The frightening fact of this election for the Government is that neither Fianna Fáil nor Sinn Féin are terrifying voters, writes Gerard Howlin
Fine Gael and Labour could score own goal demonising opposition

MICHEÁL MARTIN was never going to star as a bogeyman. It shouldn’t matter but, he has the best poster of any party leader. The cerise tie gives definition on the lamp post and the close-up shot cropped at the forehead before it becomes follically challenged is a well-constructed image. And time has passed. It is not 2011 and some hurt has healed. New anger has arisen and is now directed at the present incumbents. They are present tense and between the crosshairs now. They have a future tense narrative about keeping the recovery going. But too many of their proof points are past tense.

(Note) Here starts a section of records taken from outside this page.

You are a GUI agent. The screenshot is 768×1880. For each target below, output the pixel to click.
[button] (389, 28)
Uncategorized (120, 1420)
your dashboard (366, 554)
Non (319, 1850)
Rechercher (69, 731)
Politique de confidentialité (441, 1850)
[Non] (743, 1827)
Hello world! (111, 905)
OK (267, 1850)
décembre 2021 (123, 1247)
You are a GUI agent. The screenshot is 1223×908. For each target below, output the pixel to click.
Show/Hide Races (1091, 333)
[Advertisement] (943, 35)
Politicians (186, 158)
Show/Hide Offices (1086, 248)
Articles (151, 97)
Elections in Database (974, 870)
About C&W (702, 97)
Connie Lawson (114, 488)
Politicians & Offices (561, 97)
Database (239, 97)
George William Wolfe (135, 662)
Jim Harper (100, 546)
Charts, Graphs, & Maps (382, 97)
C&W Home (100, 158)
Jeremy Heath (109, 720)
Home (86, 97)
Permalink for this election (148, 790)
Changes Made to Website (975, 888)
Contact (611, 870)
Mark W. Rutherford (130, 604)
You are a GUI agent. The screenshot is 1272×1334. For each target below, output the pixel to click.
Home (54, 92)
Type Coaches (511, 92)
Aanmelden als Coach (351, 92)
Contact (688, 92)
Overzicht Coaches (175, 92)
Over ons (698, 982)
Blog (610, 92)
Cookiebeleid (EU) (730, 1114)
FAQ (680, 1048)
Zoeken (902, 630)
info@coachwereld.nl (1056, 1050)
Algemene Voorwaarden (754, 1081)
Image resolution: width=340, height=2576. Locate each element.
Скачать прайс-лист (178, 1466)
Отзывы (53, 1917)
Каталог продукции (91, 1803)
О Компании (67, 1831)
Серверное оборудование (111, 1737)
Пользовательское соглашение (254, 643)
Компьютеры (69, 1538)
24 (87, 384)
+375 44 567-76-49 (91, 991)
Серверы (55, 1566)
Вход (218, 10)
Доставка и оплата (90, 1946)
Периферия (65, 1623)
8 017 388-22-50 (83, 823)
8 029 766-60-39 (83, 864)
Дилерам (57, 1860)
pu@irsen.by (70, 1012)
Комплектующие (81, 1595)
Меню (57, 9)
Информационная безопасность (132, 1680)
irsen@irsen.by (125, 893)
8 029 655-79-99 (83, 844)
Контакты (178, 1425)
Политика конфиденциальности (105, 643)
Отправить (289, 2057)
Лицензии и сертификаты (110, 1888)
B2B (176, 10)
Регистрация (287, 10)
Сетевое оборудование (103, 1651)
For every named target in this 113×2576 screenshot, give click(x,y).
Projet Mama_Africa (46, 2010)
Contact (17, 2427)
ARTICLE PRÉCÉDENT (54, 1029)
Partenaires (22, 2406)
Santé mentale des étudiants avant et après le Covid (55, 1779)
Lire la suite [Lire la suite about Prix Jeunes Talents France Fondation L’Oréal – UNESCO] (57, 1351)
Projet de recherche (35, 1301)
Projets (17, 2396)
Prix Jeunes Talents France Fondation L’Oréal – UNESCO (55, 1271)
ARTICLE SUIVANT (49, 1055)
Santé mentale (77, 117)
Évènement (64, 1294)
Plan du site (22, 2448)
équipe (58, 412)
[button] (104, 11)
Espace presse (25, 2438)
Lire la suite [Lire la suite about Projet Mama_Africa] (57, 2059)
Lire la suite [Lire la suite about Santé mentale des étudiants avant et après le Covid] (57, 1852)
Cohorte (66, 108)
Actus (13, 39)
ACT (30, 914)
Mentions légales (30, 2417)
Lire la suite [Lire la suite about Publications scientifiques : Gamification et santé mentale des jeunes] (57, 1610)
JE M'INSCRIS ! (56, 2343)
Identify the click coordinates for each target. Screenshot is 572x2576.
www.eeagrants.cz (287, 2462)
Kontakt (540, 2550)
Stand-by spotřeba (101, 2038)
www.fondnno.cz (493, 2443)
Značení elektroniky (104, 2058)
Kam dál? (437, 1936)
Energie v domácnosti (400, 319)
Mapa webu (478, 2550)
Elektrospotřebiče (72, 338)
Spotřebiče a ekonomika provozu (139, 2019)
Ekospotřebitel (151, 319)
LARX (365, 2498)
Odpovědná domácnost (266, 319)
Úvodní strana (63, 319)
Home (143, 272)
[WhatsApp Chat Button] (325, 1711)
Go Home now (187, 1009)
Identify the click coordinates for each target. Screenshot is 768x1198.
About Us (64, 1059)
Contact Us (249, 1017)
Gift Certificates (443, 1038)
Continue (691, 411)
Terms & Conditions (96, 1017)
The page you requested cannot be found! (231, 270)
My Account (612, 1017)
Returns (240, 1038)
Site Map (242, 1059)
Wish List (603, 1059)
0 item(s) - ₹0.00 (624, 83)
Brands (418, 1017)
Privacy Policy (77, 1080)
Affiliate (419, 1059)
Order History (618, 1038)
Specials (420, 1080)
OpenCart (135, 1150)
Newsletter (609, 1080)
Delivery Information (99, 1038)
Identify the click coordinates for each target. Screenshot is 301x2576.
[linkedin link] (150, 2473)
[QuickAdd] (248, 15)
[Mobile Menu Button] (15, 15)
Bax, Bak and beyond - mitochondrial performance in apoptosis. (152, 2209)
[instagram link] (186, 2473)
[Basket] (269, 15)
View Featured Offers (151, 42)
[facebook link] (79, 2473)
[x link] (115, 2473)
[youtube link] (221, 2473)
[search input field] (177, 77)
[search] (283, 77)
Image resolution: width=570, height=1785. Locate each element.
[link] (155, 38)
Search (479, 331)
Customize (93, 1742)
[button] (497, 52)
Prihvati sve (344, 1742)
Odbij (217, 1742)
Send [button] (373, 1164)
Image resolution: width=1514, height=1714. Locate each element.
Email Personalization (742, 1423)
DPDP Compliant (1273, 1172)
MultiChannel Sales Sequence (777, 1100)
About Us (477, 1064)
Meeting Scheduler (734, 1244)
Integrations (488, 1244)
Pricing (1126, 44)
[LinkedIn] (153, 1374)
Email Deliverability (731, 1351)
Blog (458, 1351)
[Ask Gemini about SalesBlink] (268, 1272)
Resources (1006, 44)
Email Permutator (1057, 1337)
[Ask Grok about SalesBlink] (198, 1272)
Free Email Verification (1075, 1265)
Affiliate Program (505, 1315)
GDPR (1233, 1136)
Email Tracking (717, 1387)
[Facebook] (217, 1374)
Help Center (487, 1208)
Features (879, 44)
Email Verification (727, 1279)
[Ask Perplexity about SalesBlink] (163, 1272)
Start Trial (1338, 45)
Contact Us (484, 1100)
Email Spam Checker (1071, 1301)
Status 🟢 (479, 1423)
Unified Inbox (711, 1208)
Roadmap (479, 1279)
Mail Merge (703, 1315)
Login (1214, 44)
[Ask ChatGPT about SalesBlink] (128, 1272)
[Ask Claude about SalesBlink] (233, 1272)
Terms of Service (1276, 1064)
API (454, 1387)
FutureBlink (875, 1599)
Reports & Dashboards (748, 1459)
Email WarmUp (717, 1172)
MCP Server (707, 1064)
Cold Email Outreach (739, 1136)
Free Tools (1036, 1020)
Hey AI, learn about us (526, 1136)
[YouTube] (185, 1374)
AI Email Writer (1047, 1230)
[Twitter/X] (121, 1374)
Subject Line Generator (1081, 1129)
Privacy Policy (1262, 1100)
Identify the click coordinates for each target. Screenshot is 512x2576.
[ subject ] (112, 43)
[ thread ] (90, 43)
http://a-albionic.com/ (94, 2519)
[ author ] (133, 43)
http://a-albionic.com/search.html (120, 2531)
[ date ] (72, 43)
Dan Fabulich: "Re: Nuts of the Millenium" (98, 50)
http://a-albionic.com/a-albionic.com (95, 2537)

If Fianna Fáil and Sinn Féin would wreck the economy and be improvident, Fine Gael and Labour have let them off the hook. Their economic policy of the past year beginning with the Lansdowne Road Agreement and continuing into Budget 2016 has been irresponsible. More especially giving out €1.5bn in supplementary estimates for 2015 — as much as they provided on budget day itself — days before the budget last October, was a caricature of what the Government says the opposition parties would do. People aren’t stupid. They hear the pot calling the kettle black.